◆ **How to complete this task**
Only the lines from the beginning of the data through the one with "Viewport: 1024px width, 708px height." belong in the answer, each retyped exactly, with pictures left out.
** Opening Record extracts block **
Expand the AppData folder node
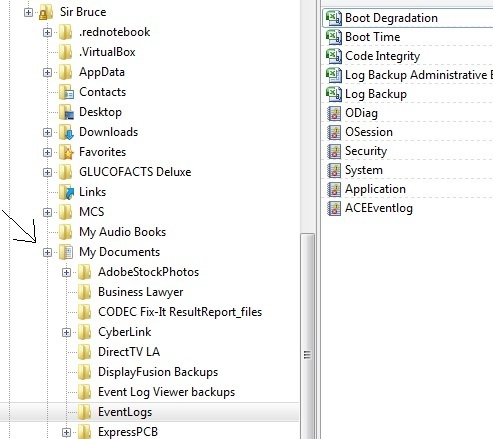(47, 72)
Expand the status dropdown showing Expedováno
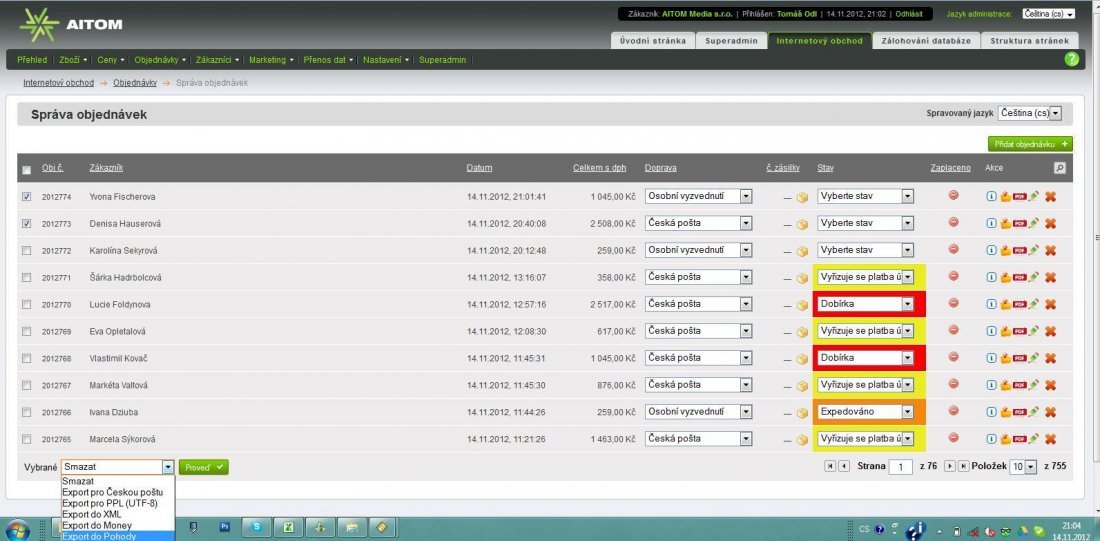Image resolution: width=1100 pixels, height=541 pixels. pyautogui.click(x=907, y=411)
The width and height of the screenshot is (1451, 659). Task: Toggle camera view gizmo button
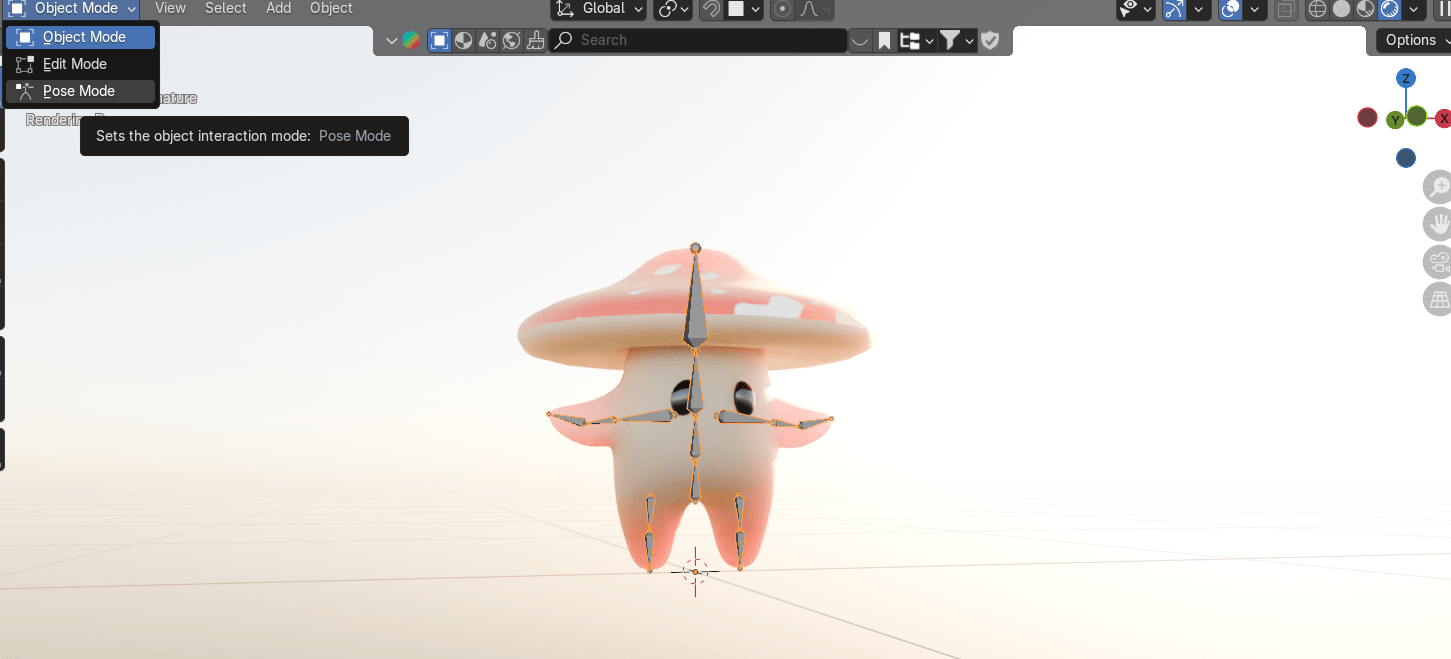point(1438,263)
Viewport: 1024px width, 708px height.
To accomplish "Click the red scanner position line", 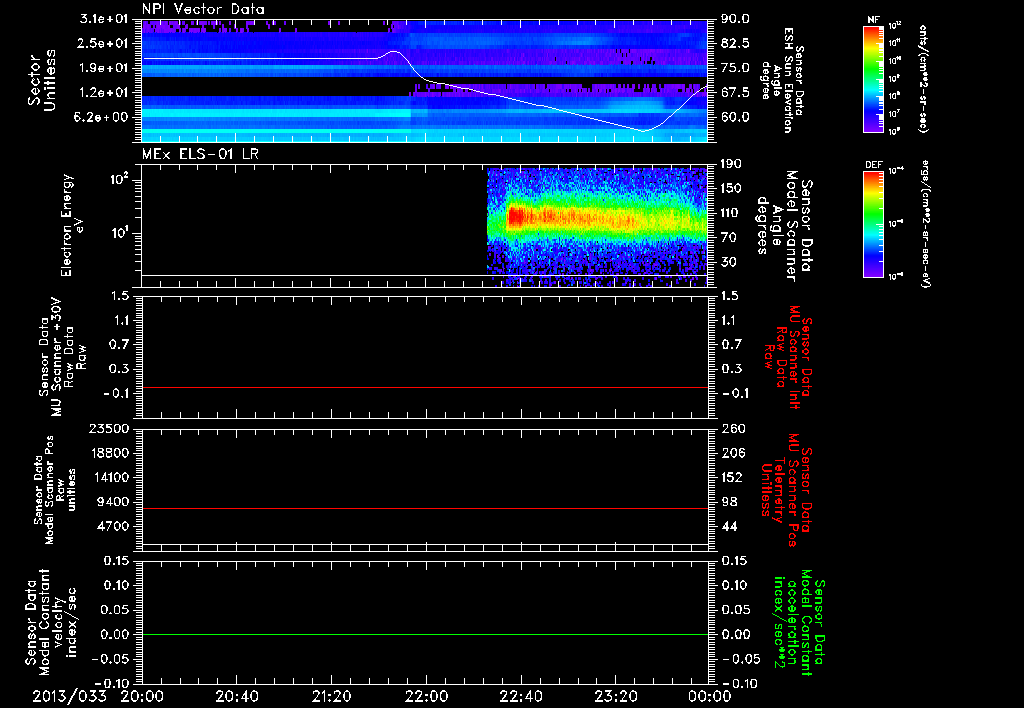I will [425, 509].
** Closing Record extracts block **
◆ **Result of the task**
Expand the AppData folder node
(47, 72)
Expand the status dropdown showing Expedováno
Image resolution: width=1100 pixels, height=541 pixels. pyautogui.click(x=907, y=411)
The width and height of the screenshot is (1451, 659). Task: Toggle camera view gizmo button
point(1438,263)
Viewport: 1024px width, 708px height.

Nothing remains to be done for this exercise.